▸ **Assigned task**:
Line by line, repeat all the material exactly as it appears.

▸ **Records for processing**:

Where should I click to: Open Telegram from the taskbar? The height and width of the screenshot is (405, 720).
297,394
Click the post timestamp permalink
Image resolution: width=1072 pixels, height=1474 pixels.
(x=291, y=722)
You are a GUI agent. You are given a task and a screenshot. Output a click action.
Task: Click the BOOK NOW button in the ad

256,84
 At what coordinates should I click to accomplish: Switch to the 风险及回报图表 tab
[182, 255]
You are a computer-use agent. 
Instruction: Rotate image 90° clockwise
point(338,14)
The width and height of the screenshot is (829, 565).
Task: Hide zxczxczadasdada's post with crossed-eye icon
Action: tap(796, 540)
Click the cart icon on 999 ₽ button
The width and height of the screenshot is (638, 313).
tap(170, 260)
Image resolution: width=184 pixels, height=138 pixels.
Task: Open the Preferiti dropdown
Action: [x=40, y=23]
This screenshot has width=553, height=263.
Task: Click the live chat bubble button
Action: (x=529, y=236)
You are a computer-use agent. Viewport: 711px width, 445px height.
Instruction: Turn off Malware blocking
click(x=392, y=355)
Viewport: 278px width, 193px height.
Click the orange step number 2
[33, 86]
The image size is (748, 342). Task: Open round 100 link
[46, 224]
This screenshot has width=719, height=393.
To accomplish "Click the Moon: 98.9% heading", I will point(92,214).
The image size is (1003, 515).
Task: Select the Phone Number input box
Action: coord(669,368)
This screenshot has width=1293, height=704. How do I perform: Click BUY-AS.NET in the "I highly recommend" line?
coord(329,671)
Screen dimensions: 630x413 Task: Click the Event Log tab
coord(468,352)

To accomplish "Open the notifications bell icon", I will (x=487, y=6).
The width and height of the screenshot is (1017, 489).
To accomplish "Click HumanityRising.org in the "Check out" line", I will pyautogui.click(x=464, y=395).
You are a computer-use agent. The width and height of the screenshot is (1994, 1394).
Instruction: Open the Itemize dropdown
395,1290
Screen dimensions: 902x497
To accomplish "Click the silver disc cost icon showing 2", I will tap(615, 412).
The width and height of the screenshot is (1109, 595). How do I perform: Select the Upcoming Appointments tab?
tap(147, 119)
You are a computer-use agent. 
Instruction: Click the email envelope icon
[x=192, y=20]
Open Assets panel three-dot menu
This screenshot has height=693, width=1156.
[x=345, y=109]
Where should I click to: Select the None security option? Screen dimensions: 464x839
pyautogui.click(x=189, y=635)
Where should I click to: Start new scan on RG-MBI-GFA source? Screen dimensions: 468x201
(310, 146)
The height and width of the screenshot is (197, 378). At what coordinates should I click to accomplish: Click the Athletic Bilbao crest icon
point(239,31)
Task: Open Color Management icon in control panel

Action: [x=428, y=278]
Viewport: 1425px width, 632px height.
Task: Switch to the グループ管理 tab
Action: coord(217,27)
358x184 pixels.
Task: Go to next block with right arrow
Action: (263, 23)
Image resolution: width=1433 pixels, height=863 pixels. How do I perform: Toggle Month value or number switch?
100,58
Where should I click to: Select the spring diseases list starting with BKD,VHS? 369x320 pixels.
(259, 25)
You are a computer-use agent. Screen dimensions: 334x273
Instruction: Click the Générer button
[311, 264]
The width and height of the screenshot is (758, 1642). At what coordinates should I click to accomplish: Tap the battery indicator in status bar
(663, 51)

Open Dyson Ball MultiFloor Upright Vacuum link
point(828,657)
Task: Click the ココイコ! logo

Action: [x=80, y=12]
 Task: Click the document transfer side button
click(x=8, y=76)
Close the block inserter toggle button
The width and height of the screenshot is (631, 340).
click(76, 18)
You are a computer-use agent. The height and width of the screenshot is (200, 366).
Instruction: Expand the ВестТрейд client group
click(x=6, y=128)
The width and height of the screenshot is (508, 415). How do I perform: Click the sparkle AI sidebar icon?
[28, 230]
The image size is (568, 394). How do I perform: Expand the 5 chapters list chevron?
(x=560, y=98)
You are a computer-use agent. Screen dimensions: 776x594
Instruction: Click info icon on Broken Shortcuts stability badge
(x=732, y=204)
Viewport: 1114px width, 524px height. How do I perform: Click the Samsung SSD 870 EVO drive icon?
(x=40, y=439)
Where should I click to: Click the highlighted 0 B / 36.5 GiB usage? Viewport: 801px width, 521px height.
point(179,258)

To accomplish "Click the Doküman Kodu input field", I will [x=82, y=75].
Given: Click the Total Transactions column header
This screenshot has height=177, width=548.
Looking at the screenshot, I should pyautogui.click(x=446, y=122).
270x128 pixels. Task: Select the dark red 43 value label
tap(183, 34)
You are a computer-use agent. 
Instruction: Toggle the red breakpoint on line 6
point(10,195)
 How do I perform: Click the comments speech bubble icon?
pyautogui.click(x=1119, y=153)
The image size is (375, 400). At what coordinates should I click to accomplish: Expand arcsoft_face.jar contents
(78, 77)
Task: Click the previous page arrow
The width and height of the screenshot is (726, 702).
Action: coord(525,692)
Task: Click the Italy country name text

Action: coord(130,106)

▸ **Result of this exercise**:
Where should I click to: Open Telegram from the taskbar? The height and width of the screenshot is (405, 720).
297,394
Click the post timestamp permalink
Image resolution: width=1072 pixels, height=1474 pixels.
(x=291, y=722)
You are a GUI agent. You are given a task and a screenshot. Output a click action.
Task: Click the BOOK NOW button in the ad

256,84
 At what coordinates should I click to accomplish: Switch to the 风险及回报图表 tab
[182, 255]
You are a computer-use agent. 
Instruction: Rotate image 90° clockwise
point(338,14)
The width and height of the screenshot is (829, 565).
Task: Hide zxczxczadasdada's post with crossed-eye icon
Action: tap(796, 540)
Click the cart icon on 999 ₽ button
The width and height of the screenshot is (638, 313).
tap(170, 260)
Image resolution: width=184 pixels, height=138 pixels.
Task: Open the Preferiti dropdown
Action: [x=40, y=23]
This screenshot has width=553, height=263.
Task: Click the live chat bubble button
Action: (x=529, y=236)
You are a computer-use agent. Viewport: 711px width, 445px height.
Instruction: Turn off Malware blocking
click(x=392, y=355)
Viewport: 278px width, 193px height.
Click the orange step number 2
[33, 86]
The image size is (748, 342). Task: Open round 100 link
[46, 224]
This screenshot has width=719, height=393.
To accomplish "Click the Moon: 98.9% heading", I will point(92,214).
The image size is (1003, 515).
Task: Select the Phone Number input box
Action: coord(669,368)
This screenshot has width=1293, height=704. How do I perform: Click BUY-AS.NET in the "I highly recommend" line?
coord(329,671)
Screen dimensions: 630x413 Task: Click the Event Log tab
coord(468,352)

To accomplish "Open the notifications bell icon", I will (x=487, y=6).
The width and height of the screenshot is (1017, 489).
To accomplish "Click HumanityRising.org in the "Check out" line", I will pyautogui.click(x=464, y=395).
You are a computer-use agent. The width and height of the screenshot is (1994, 1394).
Instruction: Open the Itemize dropdown
395,1290
Screen dimensions: 902x497
To accomplish "Click the silver disc cost icon showing 2", I will tap(615, 412).
The width and height of the screenshot is (1109, 595). How do I perform: Select the Upcoming Appointments tab?
tap(147, 119)
You are a computer-use agent. 
Instruction: Click the email envelope icon
[x=192, y=20]
Open Assets panel three-dot menu
This screenshot has height=693, width=1156.
[x=345, y=109]
Where should I click to: Select the None security option? Screen dimensions: 464x839
pyautogui.click(x=189, y=635)
Where should I click to: Start new scan on RG-MBI-GFA source? Screen dimensions: 468x201
(310, 146)
The height and width of the screenshot is (197, 378). At what coordinates should I click to accomplish: Click the Athletic Bilbao crest icon
point(239,31)
Task: Open Color Management icon in control panel

Action: [x=428, y=278]
Viewport: 1425px width, 632px height.
Task: Switch to the グループ管理 tab
Action: coord(217,27)
358x184 pixels.
Task: Go to next block with right arrow
Action: (263, 23)
Image resolution: width=1433 pixels, height=863 pixels. How do I perform: Toggle Month value or number switch?
100,58
Where should I click to: Select the spring diseases list starting with BKD,VHS? 369x320 pixels.
(259, 25)
You are a computer-use agent. Screen dimensions: 334x273
Instruction: Click the Générer button
[311, 264]
The width and height of the screenshot is (758, 1642). At what coordinates should I click to accomplish: Tap the battery indicator in status bar
(663, 51)

Open Dyson Ball MultiFloor Upright Vacuum link
point(828,657)
Task: Click the ココイコ! logo

Action: [x=80, y=12]
 Task: Click the document transfer side button
click(x=8, y=76)
Close the block inserter toggle button
The width and height of the screenshot is (631, 340).
click(76, 18)
You are a computer-use agent. The height and width of the screenshot is (200, 366).
Instruction: Expand the ВестТрейд client group
click(x=6, y=128)
The width and height of the screenshot is (508, 415). How do I perform: Click the sparkle AI sidebar icon?
[28, 230]
The image size is (568, 394). How do I perform: Expand the 5 chapters list chevron?
(x=560, y=98)
You are a computer-use agent. Screen dimensions: 776x594
Instruction: Click info icon on Broken Shortcuts stability badge
(x=732, y=204)
Viewport: 1114px width, 524px height. How do I perform: Click the Samsung SSD 870 EVO drive icon?
(x=40, y=439)
Where should I click to: Click the highlighted 0 B / 36.5 GiB usage? Viewport: 801px width, 521px height.
point(179,258)

To accomplish "Click the Doküman Kodu input field", I will [x=82, y=75].
Given: Click the Total Transactions column header
This screenshot has height=177, width=548.
Looking at the screenshot, I should pyautogui.click(x=446, y=122).
270x128 pixels. Task: Select the dark red 43 value label
tap(183, 34)
You are a computer-use agent. 
Instruction: Toggle the red breakpoint on line 6
point(10,195)
 How do I perform: Click the comments speech bubble icon?
pyautogui.click(x=1119, y=153)
The image size is (375, 400). At what coordinates should I click to accomplish: Expand arcsoft_face.jar contents
(78, 77)
Task: Click the previous page arrow
The width and height of the screenshot is (726, 702).
Action: coord(525,692)
Task: Click the Italy country name text

Action: coord(130,106)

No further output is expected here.